The July 4 fireworks mayhem prompted City Councilman Bob Dillon to call for a total ban on fireworks. While I understand fireworks ban opponents’ objection – you’re punishing the people who are using the ‘safe and sane’ fireworks legally – I also understand that a total ban would make firefighters’ jobs a lot easier. How? Because if there is a total ban, it removes the background noise of legal ‘safe and sane’ fireworks. Anything exploding is illegal, and firefighters no longer have to sort out the good fireworks from the bad ones.

In a region such as ours that is tinder-dry around the Fourth of July, no fireworks make a lot of sense – so much sense that every other community in Santa Clara County has banned the use of any fireworks, even the so-called ‘safe and sane’ variety.

Allowing the sale of ‘safe and sane’ fireworks costs the city money, a luxury it may not be able to afford in these tight economic times, especially as it faces further cuts from Sacramento.

Geoff Cady, the GFD’s fire analyst, estimated allowing the sale of ‘safe and sane’ fireworks cost taxpayers $10,000 in 2003. That’s because although the city earned $7,375 in permit fees and grants from the sale of fireworks, it spent about $18,000 in enforcement, staff time to issue permits, cost of fireworks education materials, booth inspections and other fireworks-related expenses.

I’ll bet that doesn’t include staff time spent coming up with the compromise proposal and then pitching it to City Council.

There are many charitable groups that rely on fireworks sales to fund their programs each year, and they protested loudly when a total ban was proposed. I note that all throughout Santa Clara County, charitable and community groups are able to support their programs without selling fireworks.

After the ashes settled and city leaders began to review the July 4 fireworks debacle, the debate turned nasty.
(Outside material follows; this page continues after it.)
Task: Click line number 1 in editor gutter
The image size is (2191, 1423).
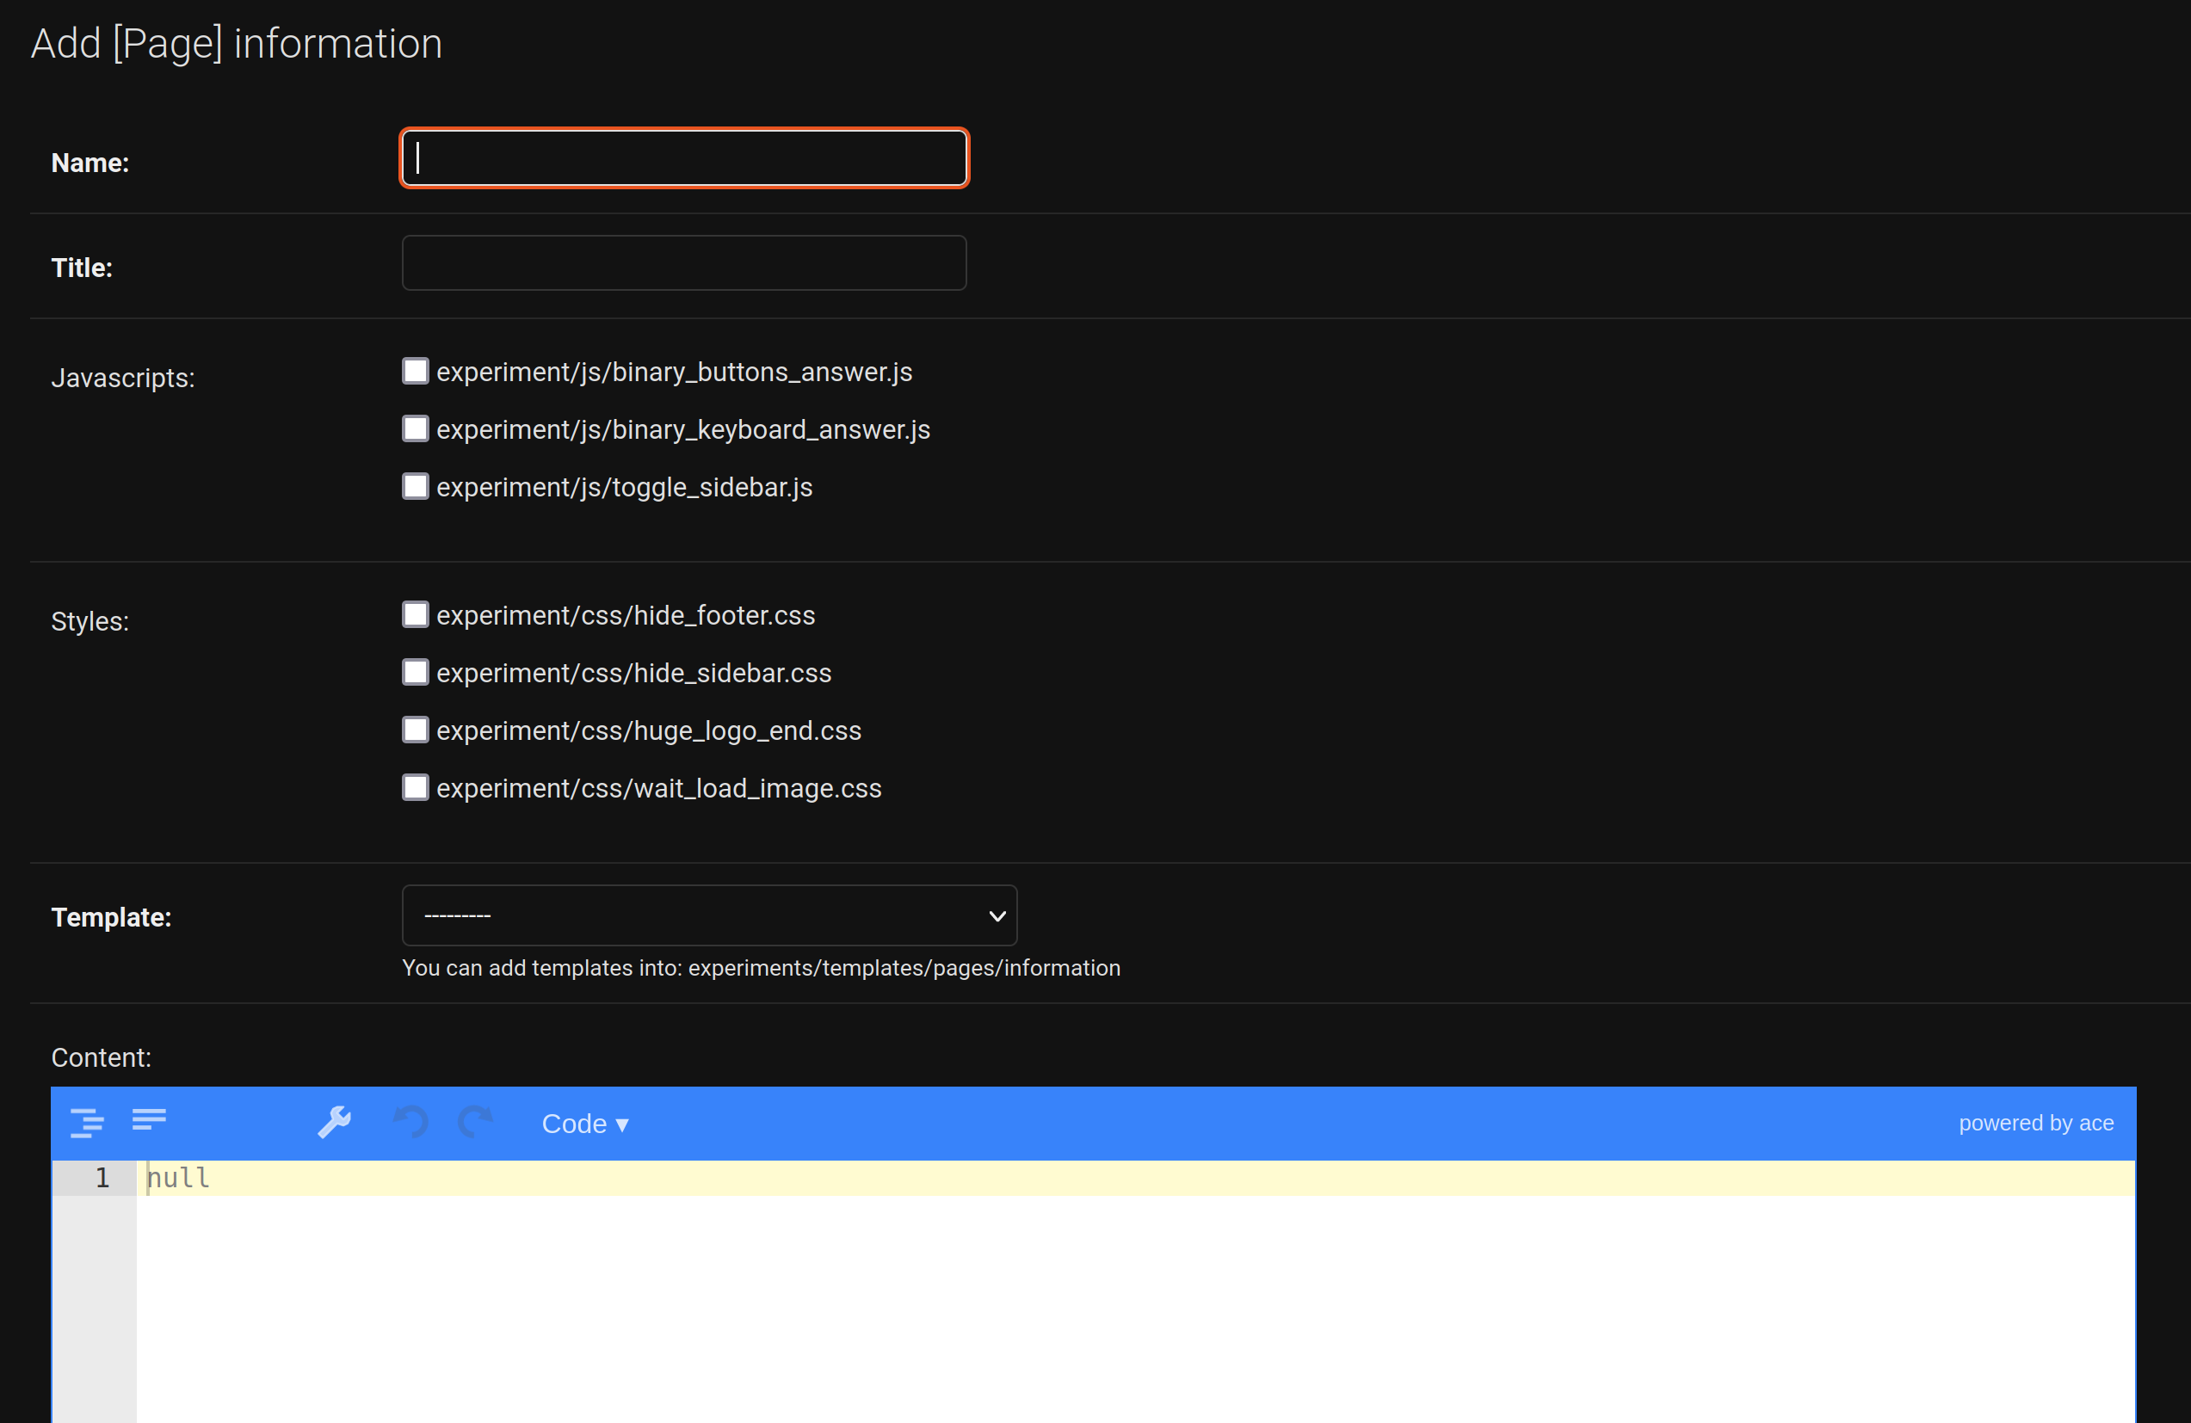Action: point(102,1178)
Some chicken-livered fireworks freak sent anonymous threatening letters laced with foul language to several people who advocated a fireworks ban.

Despite the hotheaded rhetoric that has surrounded the issue, Clet has crafted a compromise fireworks proposal:

• Increased education on proper use of fireworks
• Additional fire equipment and firefighters on duty on July 4
• Increased enforcement, including a telephone hotline
• A 7.3 percent permit fee increase for fireworks wholesalers to pay for the programs

Representatives of the charities that sell fireworks each year are already criticizing the plan because the permit fee increase might reduce their profits.
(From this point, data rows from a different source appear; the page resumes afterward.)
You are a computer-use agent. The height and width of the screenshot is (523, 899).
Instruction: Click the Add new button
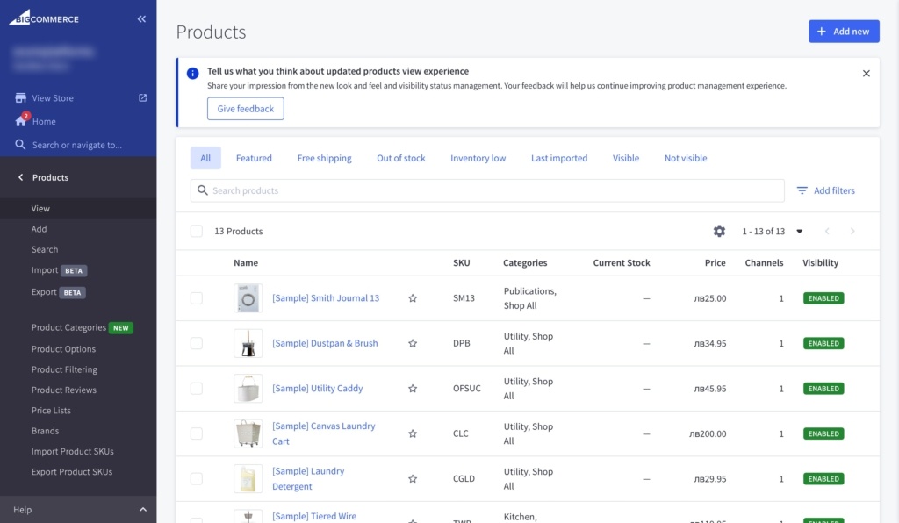click(x=844, y=31)
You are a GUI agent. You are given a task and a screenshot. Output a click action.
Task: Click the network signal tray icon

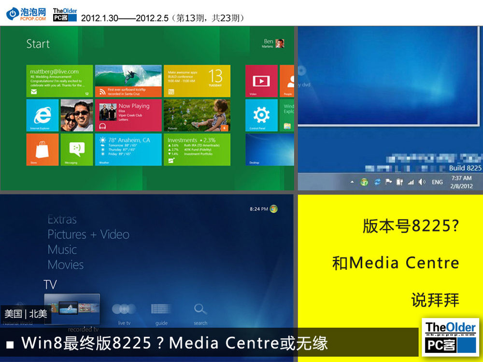[411, 182]
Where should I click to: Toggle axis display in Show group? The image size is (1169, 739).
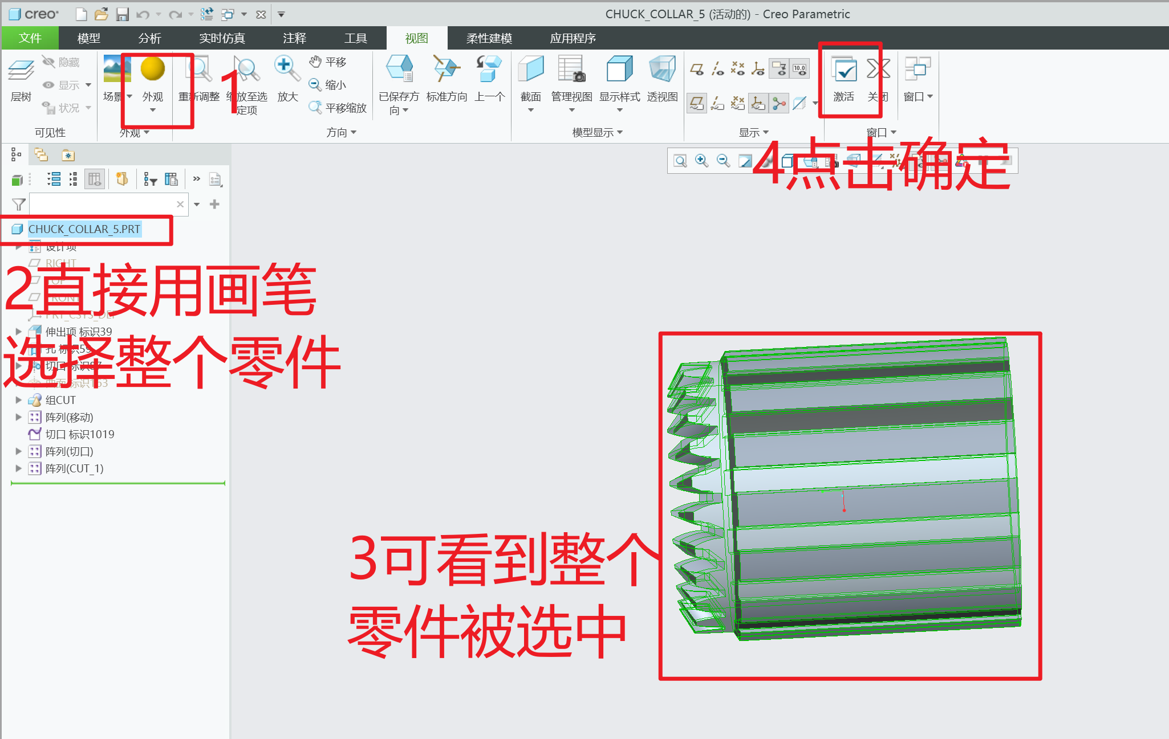coord(717,69)
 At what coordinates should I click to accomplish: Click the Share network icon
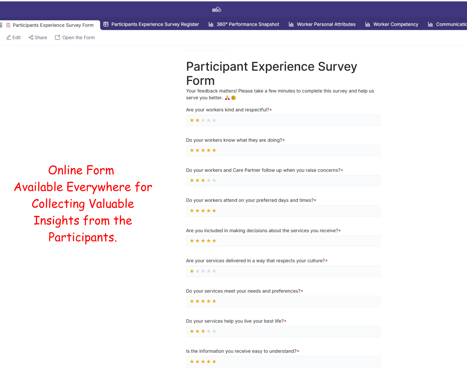tap(31, 37)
“I think it’s a goofy system,” Jeff Orth, who helps Gilroy cheerleading squads raise funds, told reporter Eric Leins. “What it does is make the people who are doing things right (buying legal fireworks) foot the bill for those doing it wrong (using illegal fireworks).”

I have two responses to that. First, a 7.3 percent permit fee hike cuts into fireworks sales profits a whole heck of a lot less than a total fireworks ban would. Second, it’s not uncommon for taxes on items – say alcohol – to support programs for people who can’t manage to use them responsibly. It’s not goofy, it’s life.

So my advice for all the groups involved in fundraising by selling fireworks is to support this plan – and hope it works. Gilroy needs Independence Day 2004 to be a lot calmer and less expensive for the Gilroy taxpayers than Independence Day 2003 was.

If City Council fails to adopt this plan, or the plan fails to reduce fireworks-related problems, the alternative is likely to be no fireworks sales at all in a few short years.